It does not monitor EGT's, nor does it care about ECT.

You can run it up to 1200+F in egt's and scorch past 220F in coolant on the stock PCM hauling up hills. Mountains can be worse, it'll top 1400 easily. Stock.

While the engine won't drop dead at first, you cut the life cycles of the engine by over temping them.

The generally accepted sustained values for my truck is 210 ECT and 1100 F egt.

My powertrain is not stock anymore either. The list is far too long to itemize here.

My modified truck manages towing and egt's better than the stock setup. But I've modified my truck for towing, not lots of power.

Here's my interior:



The lower console is a photochop of when I was working out the layout.

IN the upper dash is boost and EGT.

The lower console is lift pump pressure, trans temperature and engine oil temperature.

There are actually only three gauges in the lower console. the 4th gauge spot is where my Devils Own water injection controller is mounted:



That's the closest picture I currently have of it's finished state.

I also built a repeater panel with warning lights controlled by the gauges:



Again, that's a photochop.
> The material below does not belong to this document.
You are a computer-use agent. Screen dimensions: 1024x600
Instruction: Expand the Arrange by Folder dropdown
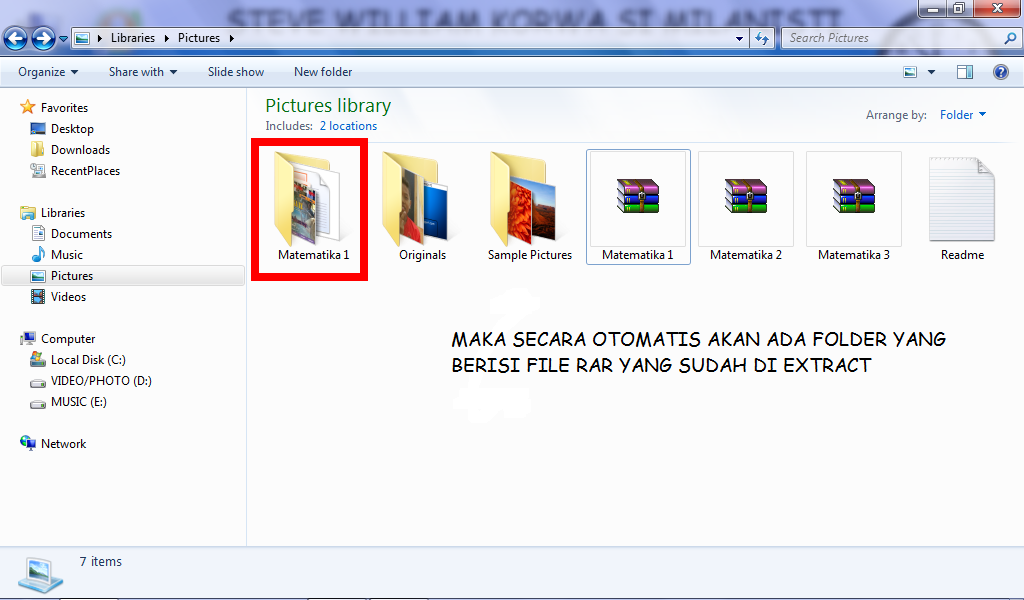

Closest picture I have to the finished one:

http://i40.photobucket.com/albums/e2...l/DSC03887.jpg

The warning lights tick off a light for items such as EGT (comes on at 1050F) so I don't have to look down to know I'm reaching a limit. Some other ones are low level in my water tank, WIF on my prefilter, over boost, etc....

Lastly, my brake controller which also displays volts:



Currently thinking of places to get IAT, differential temps, transfer case temps, etc into the interior as well.

The touch screen is a back up camera, but it will soon display a car computer which will be hooked up to an OBDII interface. I have a program called "DASHCOMMAND" which will let me create my own guages and display whatever PID I define, as long as my truck supports it.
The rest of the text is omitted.